* [GOAL OF THE EXERCISE]: In the data that follows, how many lines include the string "View"? Answer with the number alone.

* [INFORMATION PROVIDED]:
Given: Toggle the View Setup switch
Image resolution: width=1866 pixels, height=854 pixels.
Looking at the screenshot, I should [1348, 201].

---

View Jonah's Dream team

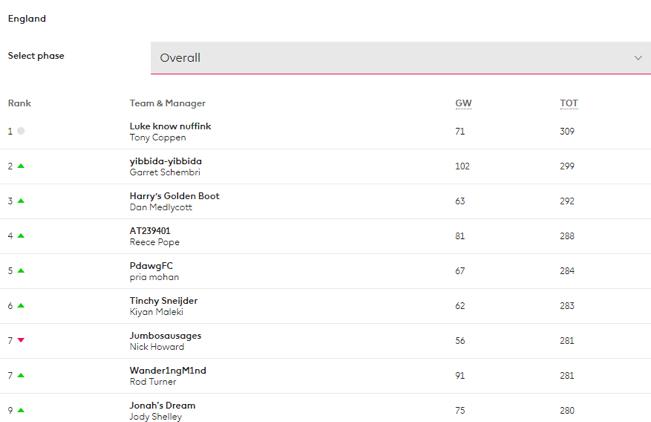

==

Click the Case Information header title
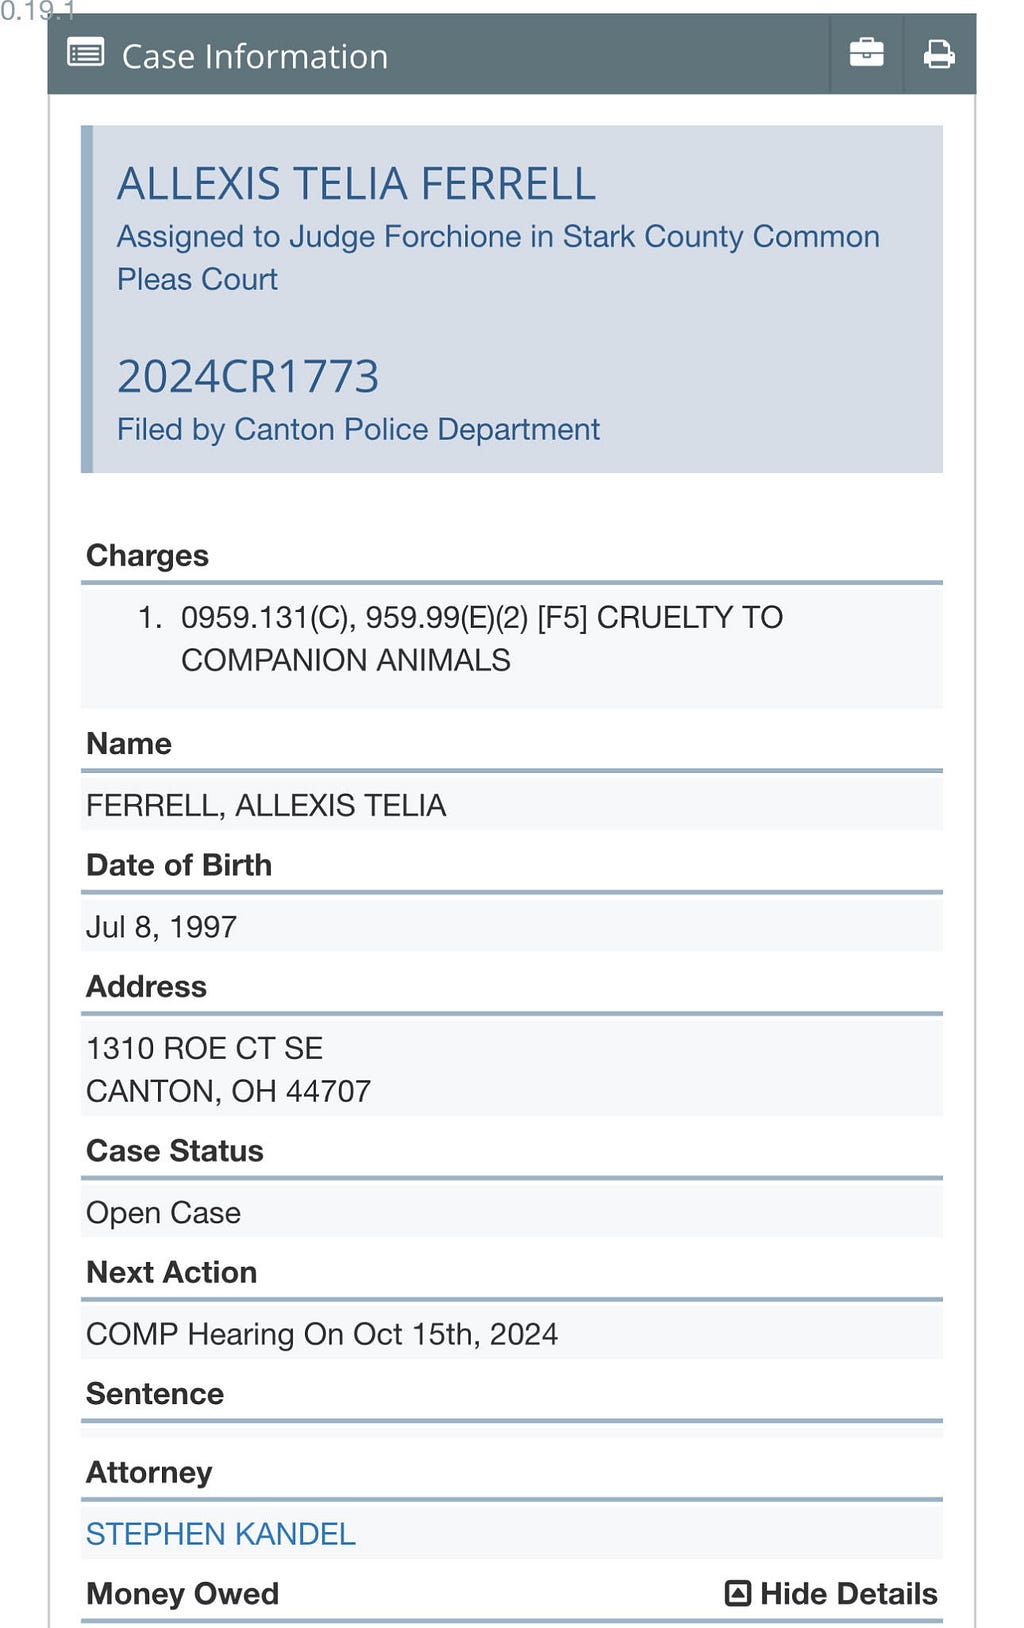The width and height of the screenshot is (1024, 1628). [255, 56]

* [FINAL ANSWER]: 2